Perspective - (2022) Volume 11, Issue 1

Short Note on Tay Sachs Disease

Sanike Swapna*
*Correspondence: Sanike Swapna, Department of Biotechnology, Osmania University, Hyderabad, Telangana, India, Email:
Department of Biotechnology, Osmania University, Hyderabad, Telangana, India

Received: 03-Jan-2022, Manuscript No. jms-22-56429; Editor assigned: 05-Jan-2022, Pre QC No. P-56429; Reviewed: 17-Jan-2022, QC No. Q-56429; Revised: 22-Jan-2022, Manuscript No. R-56429; Published: 29-Jan-2022
Citation: Swapna, Sanike. “Short Note on Tay Sachs Disease.” J Mol Biomark Diagn 11 (2022): 259. DOI: 10.37421/jms.2022.11. 259
Copyright: © 2022 Swapna S. This is an open-access article distributed under the terms of the Creative Commons Attribution License, which permits unrestricted use, distribution, and reproduction in any medium, provided the original author and source are credited.

Perspective

Tay-Sachs disease is a rare genetic disorder that is passed down from father to son. It is caused by the lack of an enzyme that aids in the breakdown of fatty substances. These fatty substances, known as gangliosides, accumulate to toxic levels in the brain and spinal cord, impairing nerve cell function. Signs and symptoms of the most common and severe form of TaySachs disease appear between the ages of 3 and 6 months. As the disease progresses, growth slows and muscles weaken. Seizures, vision and hearing loss, paralysis, and other serious problems develop as a result of this.

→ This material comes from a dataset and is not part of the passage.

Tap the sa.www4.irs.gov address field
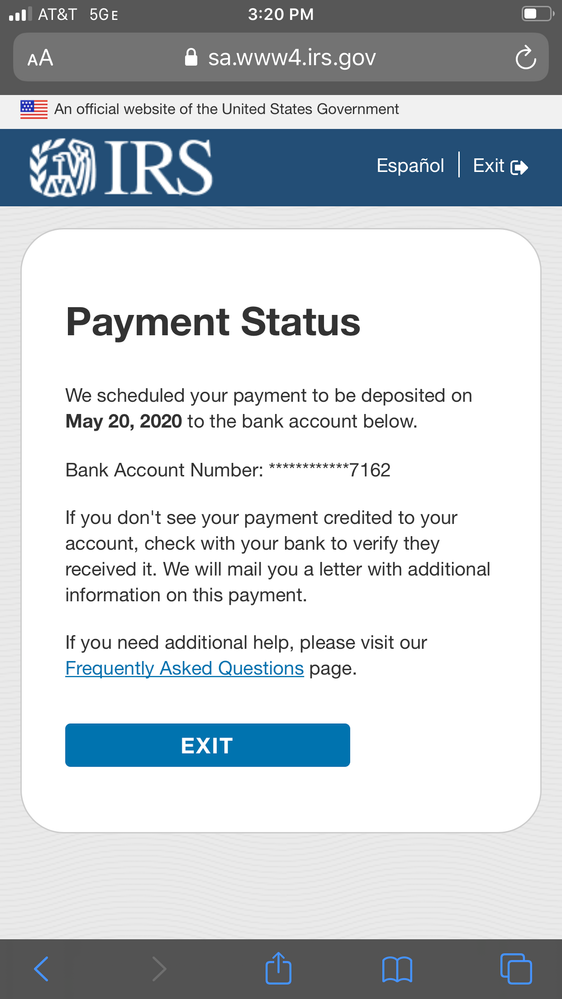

Children with this form of Tay-Sachs disease have a short lifespan. Some children have the juvenile form of Tay-Sachs disease and may live into their adolescence. Some adults may have a late-onset form of Tay-Sachs disease, which is often milder than forms that begin in childhood. If you have a family history of Tay-Sachs disease or are a member of a high-risk group and want to have children, your doctor will strongly advise you to get genetic testing and genetic counselling. In the most common and severe form, called infantile form, an infant typically begins showing signs and symptoms by about 3 to 6 months of age. Survival is usually only a few years. Exaggerated startle response when the baby hears loud noises,"Cherry-red" spots in the eyes, Loss of motor skills, including turning over, crawling and sitting up, Muscle weakness, progressing to paralysis, Movement problems, Seizures. 

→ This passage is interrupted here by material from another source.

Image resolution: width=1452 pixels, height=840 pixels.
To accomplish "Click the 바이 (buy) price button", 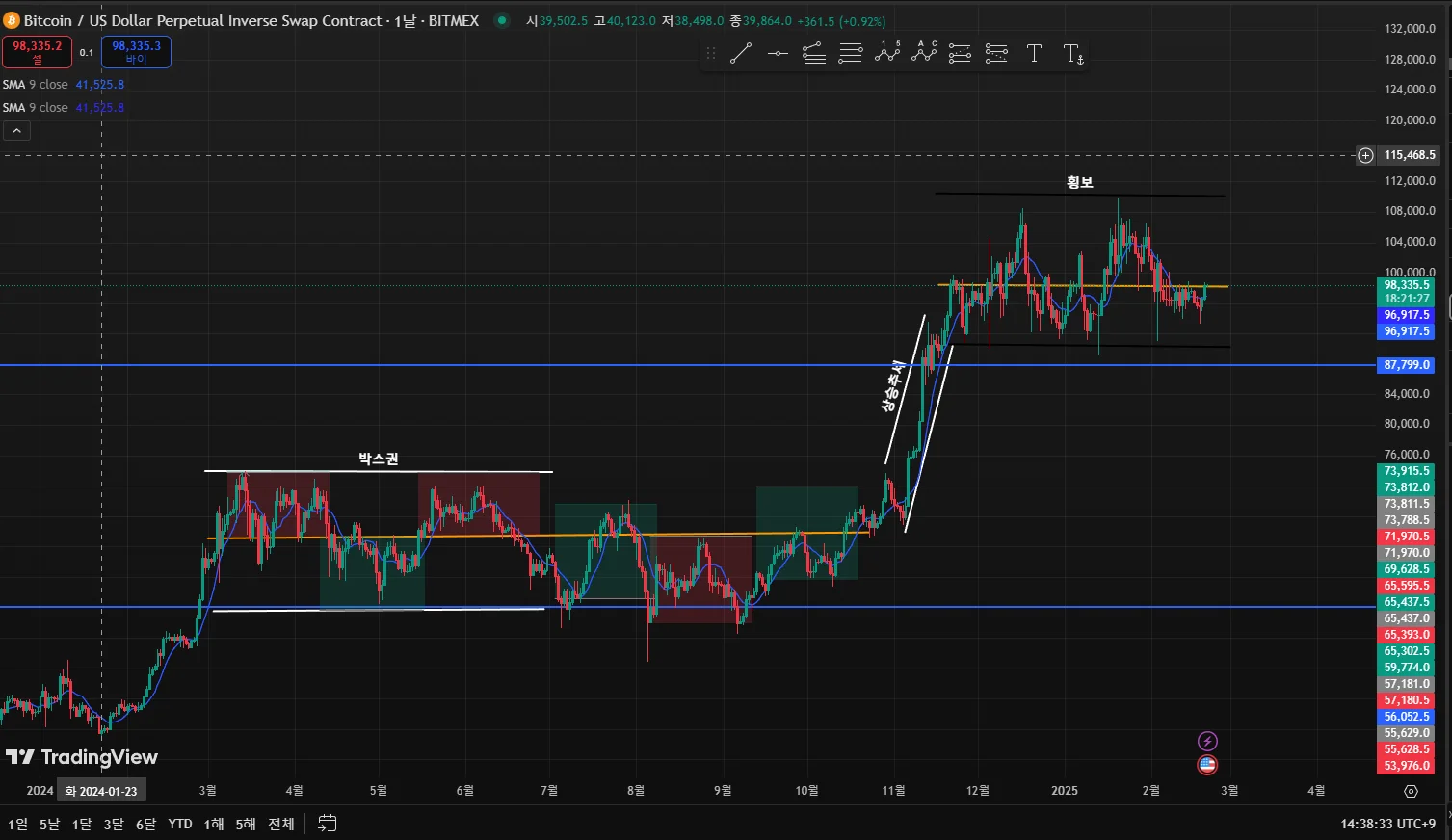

Tay-Sachs disease is a genetic disorder that is passed from parents to their children. It occurs when a child inherits a flaw (mutation) in the HEXA gene from both parents. The genetic change that causes Tay-Sachs disease results in a deficiency of the enzyme beta-hexosaminidase A. This enzyme is required to break down the fatty substance GM2 ganglioside. The buildup of fatty substances damages nerve cells in the brain and spinal cord. Severity and age of onset of the disease relates to how much enzyme is still produced. To determine whether your child has Tay-Sachs disease, your doctor will ask about symptoms and any family hereditary disorders, as well as perform a physical exam. For nervous system and eye examinations, your child may need to see a neurologist and an ophthalmologist.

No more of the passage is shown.